Using unsound A* search to improve a greedy algorithm

Using unsound A* search to improve a greedy algorithm

I figured out something quite neat today, which is that you can use improper \(A^*\) search to find a good set of test-case reduction pass orderings.

The basic idea is that you have some set of interesting test cases \(X\) a number of reduction passes \(f_i: X \to (\mathbb{N}^+, X)\) with \(f(x)_1 \leq x\). The pass returns a shrink (possibly the same value) and a cost (i.e. number of test evaluations) of getting there. We’re looking for a minimum cost sequence of applications of the \(f_i\) until we get to a fixed point.

This can be viewed as a graph search problem. Each \(f_i\) defines an edge of weight \(f_i(x)_0\) from \(x\) to \(f_i(x)_1\). You can run Dijsktra’s algorithm to find an exact shortest path to a fixed point, but this takes basically forever.

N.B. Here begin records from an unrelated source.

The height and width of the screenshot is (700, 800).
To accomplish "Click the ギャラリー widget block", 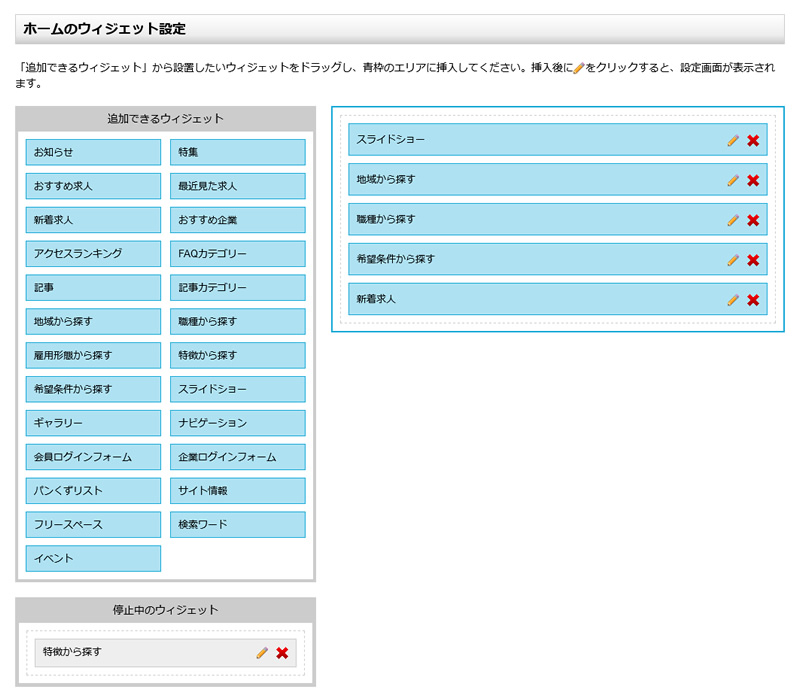I will coord(92,423).

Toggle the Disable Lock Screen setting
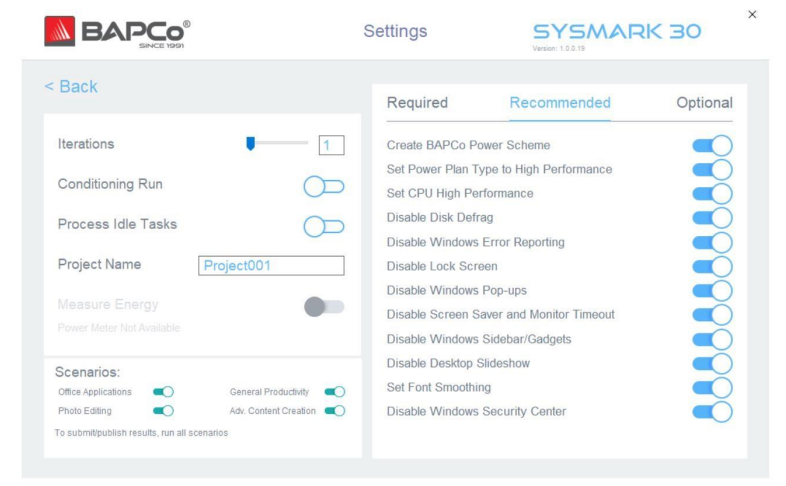point(712,266)
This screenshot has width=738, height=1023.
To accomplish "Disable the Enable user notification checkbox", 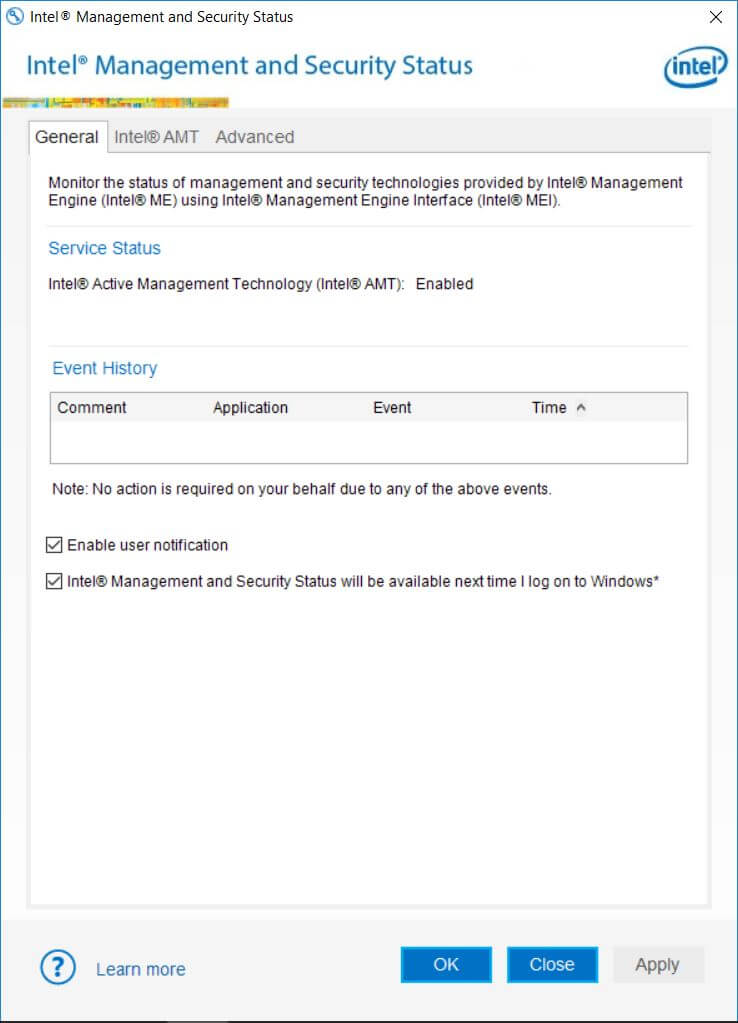I will 54,545.
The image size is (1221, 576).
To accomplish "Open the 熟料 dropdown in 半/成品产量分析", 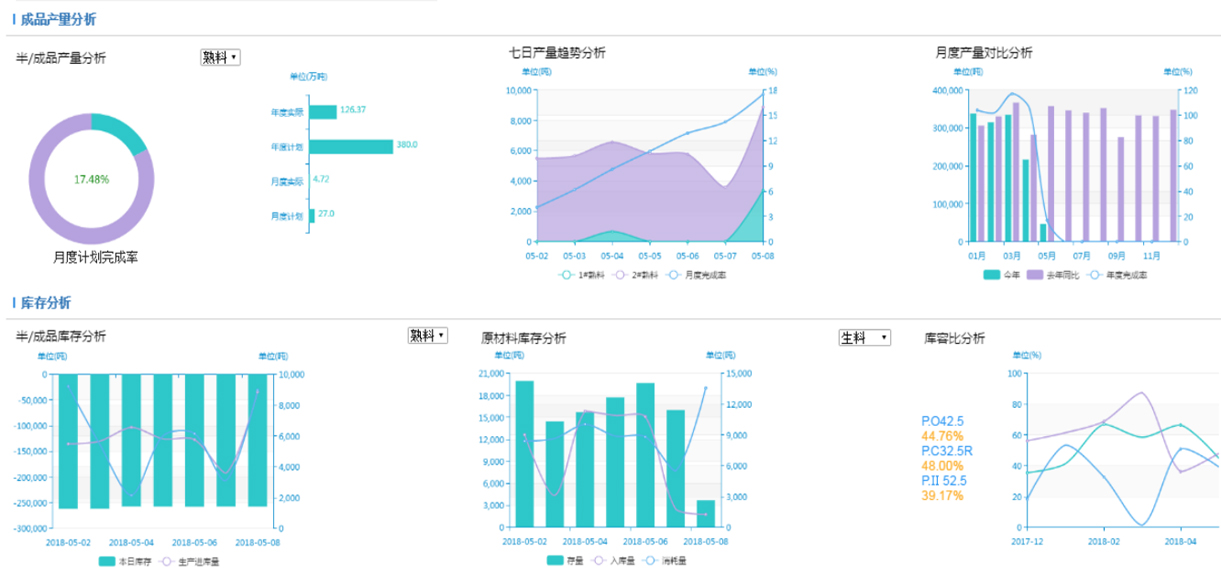I will [220, 58].
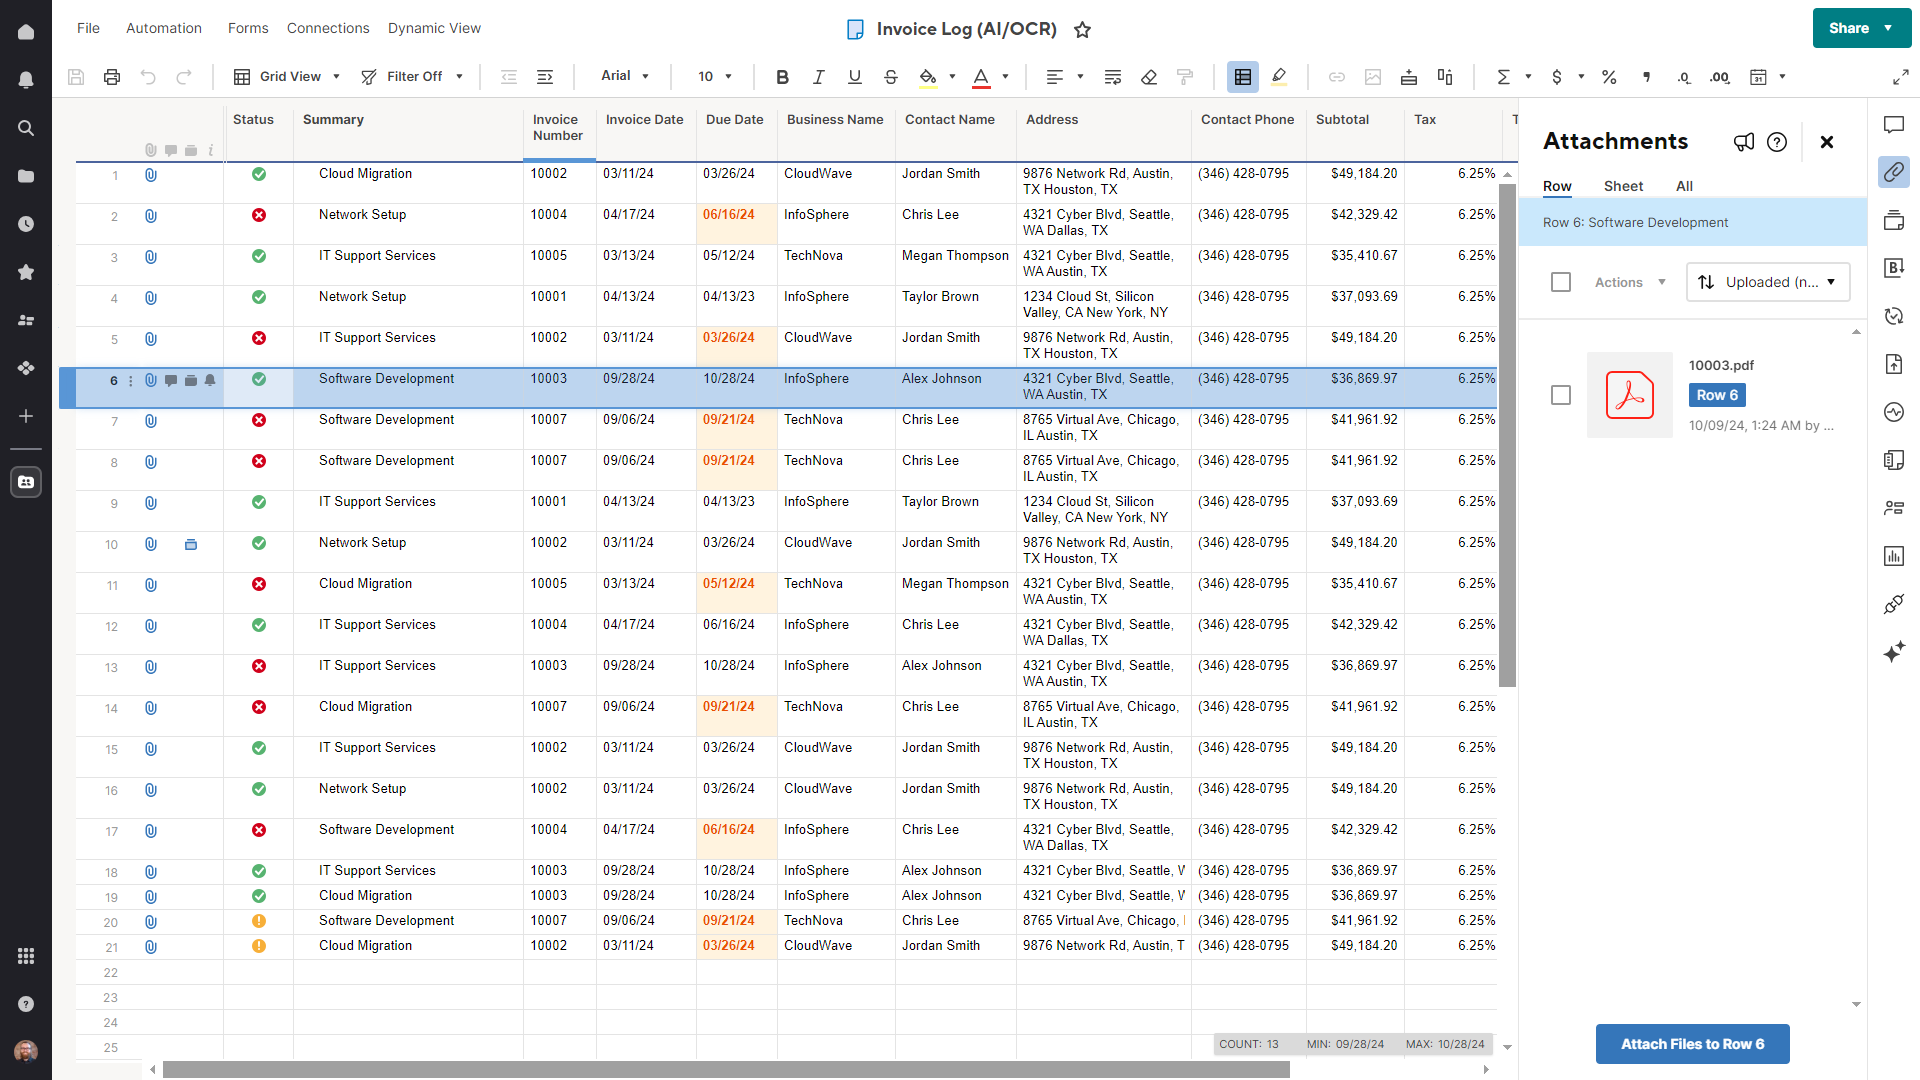Viewport: 1920px width, 1080px height.
Task: Click the Share button
Action: [x=1847, y=27]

\(A^*\) is an algorithm that speeds up Dijsktra by using a lower bound on the possible path length to preferentially select good directions. There’s no way to run a proper version of \(A^*\) because the problem is not well enough posed to get a good lower bound on the cost of reduction, but you can run an improper one by setting that lower bound heuristic to whatever you like. Depending on how close it is to being a true lower bound you may still get a good path which may or may not be optimal (in my experiments it seems to be within about 10-20% of optimal, which is pretty good).

The trick for test-case reduciton is that greedy search works pretty well but not brilliantly. You can set the lower bound heuristic to be the cost of running a greedy search (I’m using one which always selects the lowest cost edge that makes progress). This then ensures that your lower bound always corresponds to the cost of some path, even if it’s not the optimal one. In particular if you wanted it to be this could become an any time algorithm.

I suspect this trick generalises but I haven’t quite figured out its essential characteristics yet.